WordPress is a great blogging platform. It’s free in its basic form although integrating into your website, as we’ve done at Cicada, may incur a fee. And there are loads of free plugins to enhance it for analytics, social, and anti-spam functionality to name just a few.

The more I use WordPress the more I’m discovering other great ways to enhance it and to find solutions to some of its shortcomings. One shortcoming I want to talk about today is this: whenever you create or use a category or tag in your blog, you provide multiple pathways for people to find your post. This is good. However, an effect of this is that you are creating multiple URLs for a single post.

How is google supposed to know which is the original one, the one to present in its results page? Duplicate content is a big problem for search engines and you should try to avoid creating if at all possible.

So, how to deal with that?

There are a bunch of SEO plugins for WordPress including Yoast which we use on this site, and All-in-One SEO pack which is also good.
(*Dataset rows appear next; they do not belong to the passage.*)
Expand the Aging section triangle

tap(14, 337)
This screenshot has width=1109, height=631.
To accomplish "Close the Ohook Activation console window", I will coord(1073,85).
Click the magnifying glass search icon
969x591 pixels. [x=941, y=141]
One of the things they allow you to do is to nofollow the links on category and tag pages. By doing this, you are still providing users with multiple ways of finding your blog posts, but you’re instructing googlebot to not follow links on your category and tag pages. This reduces,  ideally to one, the number of instances that google will find a blog post on your site. This in turn makes it easier for google to serve the most relevant content from your site into its results pages.
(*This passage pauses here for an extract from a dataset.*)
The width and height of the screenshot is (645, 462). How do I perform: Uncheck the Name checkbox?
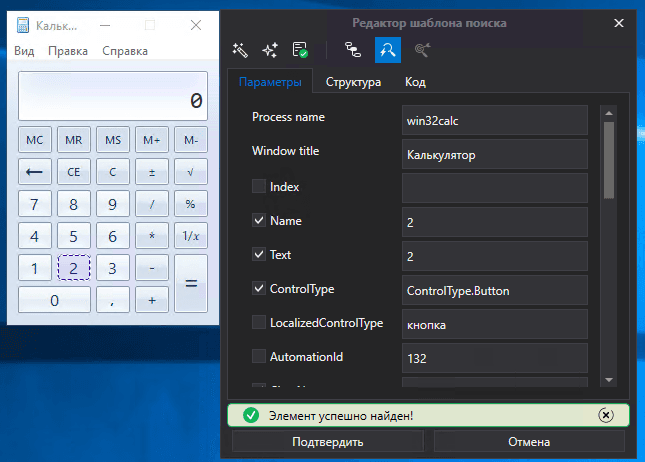(x=259, y=220)
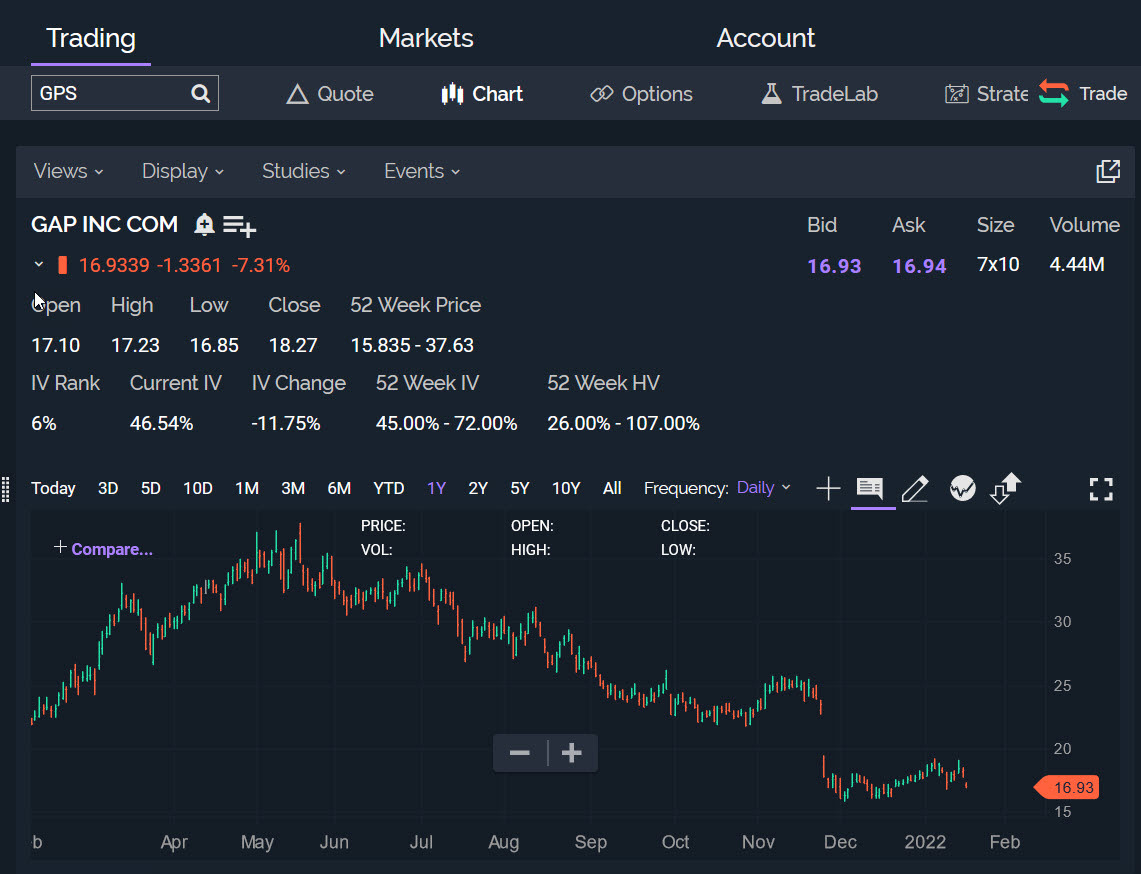The height and width of the screenshot is (874, 1141).
Task: Click the Compare... link on the chart
Action: 111,549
We’ve been doing this on the Cicada blog recently, having found that whilst there are 37 posts on the blog, google knew about 97 pages.

So in the Yoast SEO plugin settings, under ‘indexation’ we checked the boxes to prevent the search engines from indexing the archive pages, ie the routes into blog posts by category, tag and date:

We then just left things for a while, to see if it has the desired effect. A simple way to do this is to use a Google hack to see how many blog pages Google knows about: site:zanzidigital.co.uk/blog

You should note that the number of pages google reports in its index can vary quite widely according to which of its server you’re on. So although it’s fine to use this hack as a relative count, don’t use it as an absolute truth.

But a week or so after making this change, the number of Cicada blog pages in google’s index had not reduced significantly, as you might have expected. We could see from the page source that the links were being nofollowed:

So we’d done everything we needed to on the site, but Google wan’t paying any attention to the nofollow instruction. Following a discussion with Dan Harrison over at WP Doctors we then went into Google Webmaster Tools and made a removal request on the category pages:

And pretty much immediately, the number of pages in the Google’s index went down:

Still not low enough mind you – ie not very near the number of posts that we know are in the blog; but now we know how to control it, I’d feel happier about making a few more removal requests, for example on the date archive and the tags.